Exercise description:
Where does the word "Select" appear in the entries below? Copy each line that holds it.

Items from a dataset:
Segment Open

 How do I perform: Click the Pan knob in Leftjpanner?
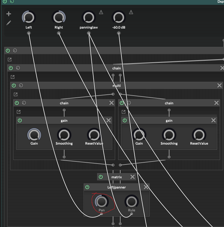pos(102,201)
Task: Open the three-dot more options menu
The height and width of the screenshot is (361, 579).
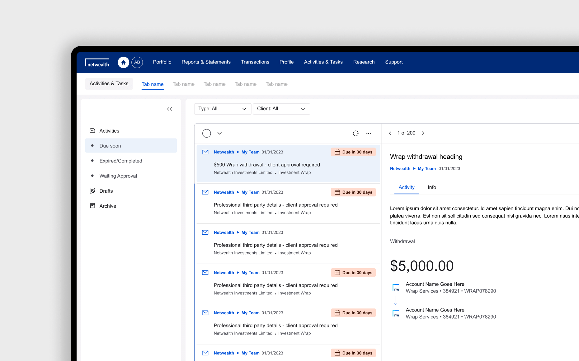Action: (369, 133)
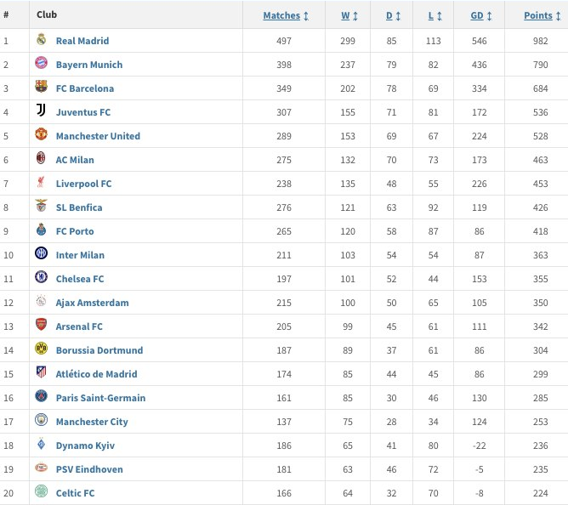Open the Liverpool FC club link

tap(83, 184)
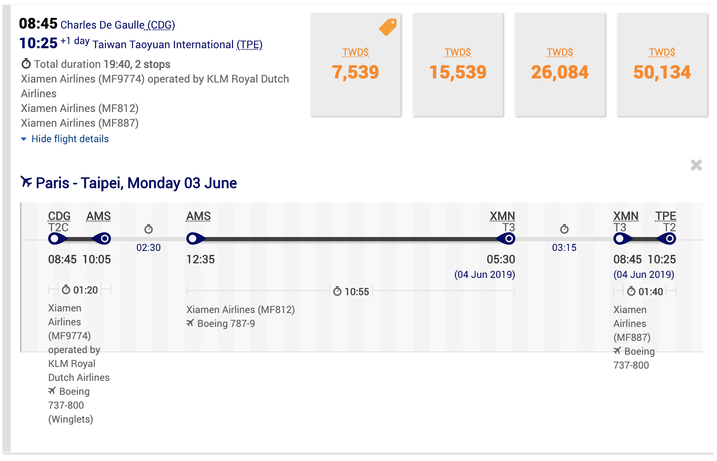This screenshot has height=461, width=717.
Task: Collapse with Hide flight details arrow
Action: click(24, 139)
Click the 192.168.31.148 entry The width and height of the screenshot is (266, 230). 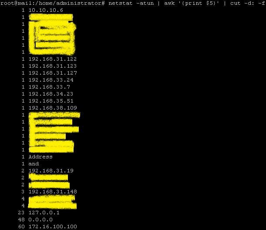(53, 192)
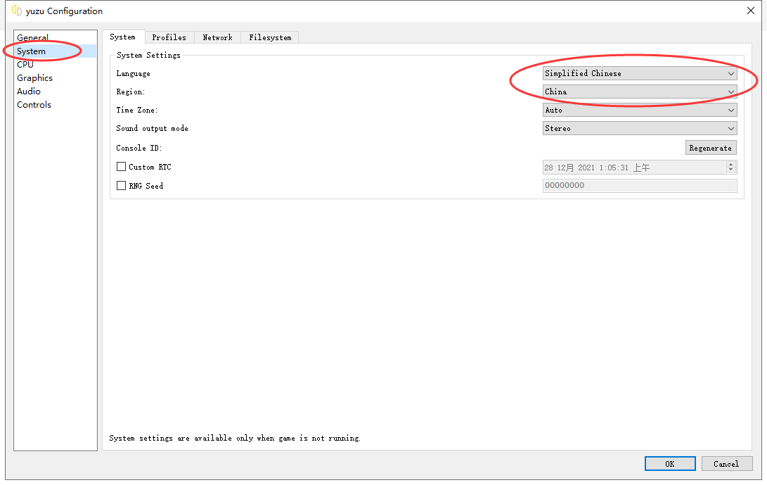Image resolution: width=767 pixels, height=485 pixels.
Task: Expand the Region dropdown showing China
Action: pos(640,92)
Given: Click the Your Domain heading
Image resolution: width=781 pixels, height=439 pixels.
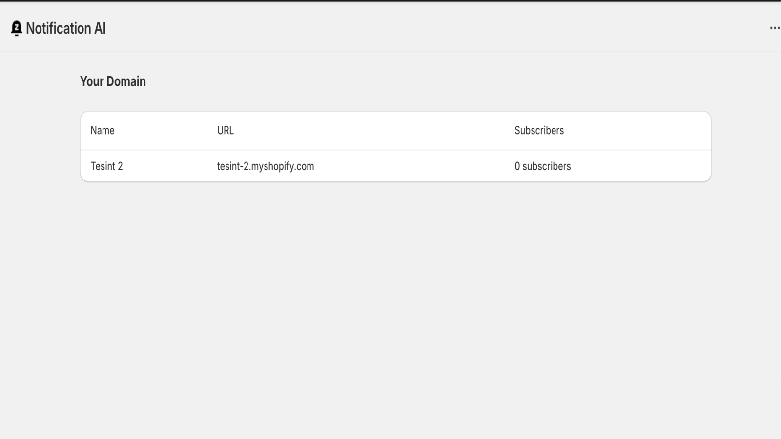Looking at the screenshot, I should point(113,81).
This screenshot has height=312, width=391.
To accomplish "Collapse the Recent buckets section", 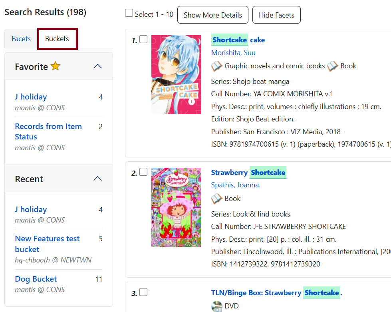I will click(97, 179).
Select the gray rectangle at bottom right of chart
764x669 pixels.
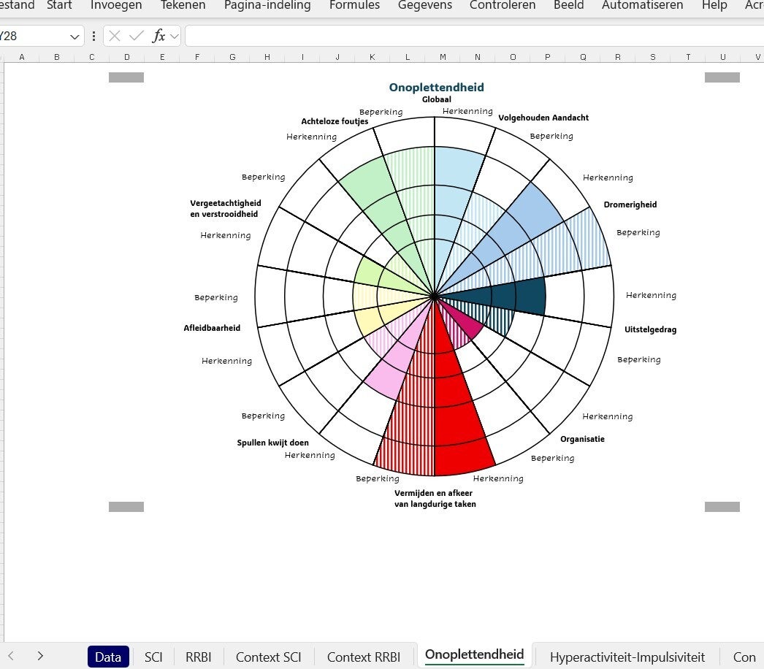tap(722, 507)
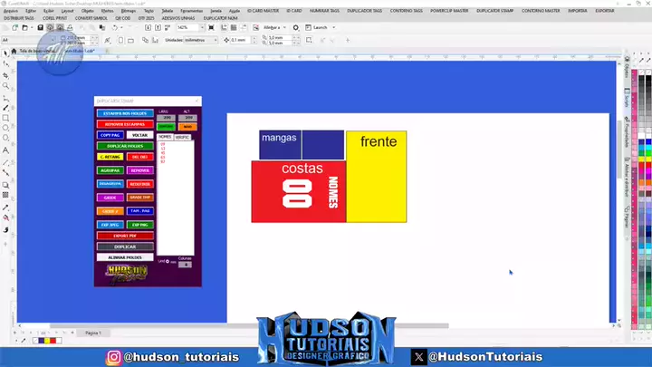Click the DUPLICAR MOLDES button
The image size is (652, 367).
(x=124, y=145)

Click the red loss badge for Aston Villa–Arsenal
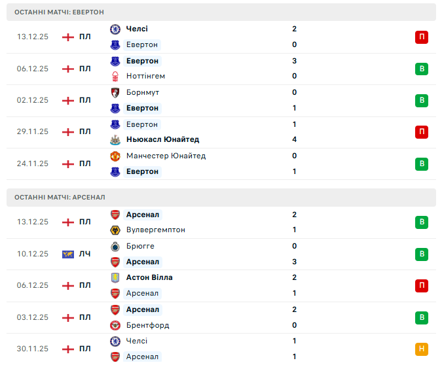(x=421, y=285)
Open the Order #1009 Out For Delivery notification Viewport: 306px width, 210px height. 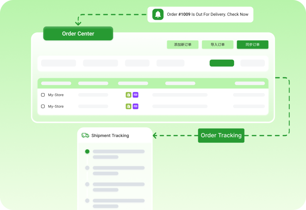[207, 14]
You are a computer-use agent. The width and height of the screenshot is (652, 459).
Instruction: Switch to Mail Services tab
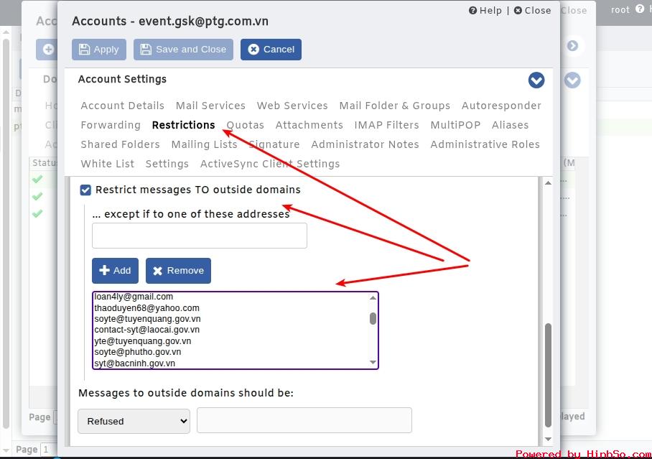(x=210, y=106)
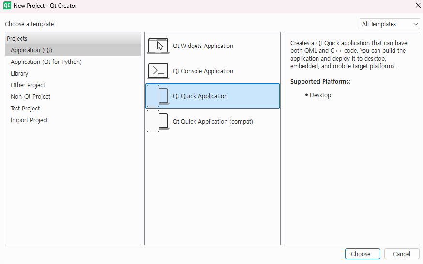Click the Qt Console Application terminal icon
This screenshot has width=423, height=264.
click(158, 71)
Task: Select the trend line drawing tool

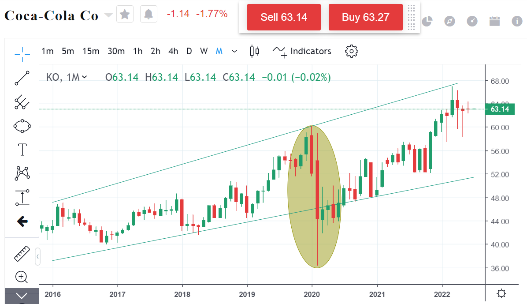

Segment Closed

Solved exercise:
Select the gray rectangle at bottom right of chart
Task: Select the trend line drawing tool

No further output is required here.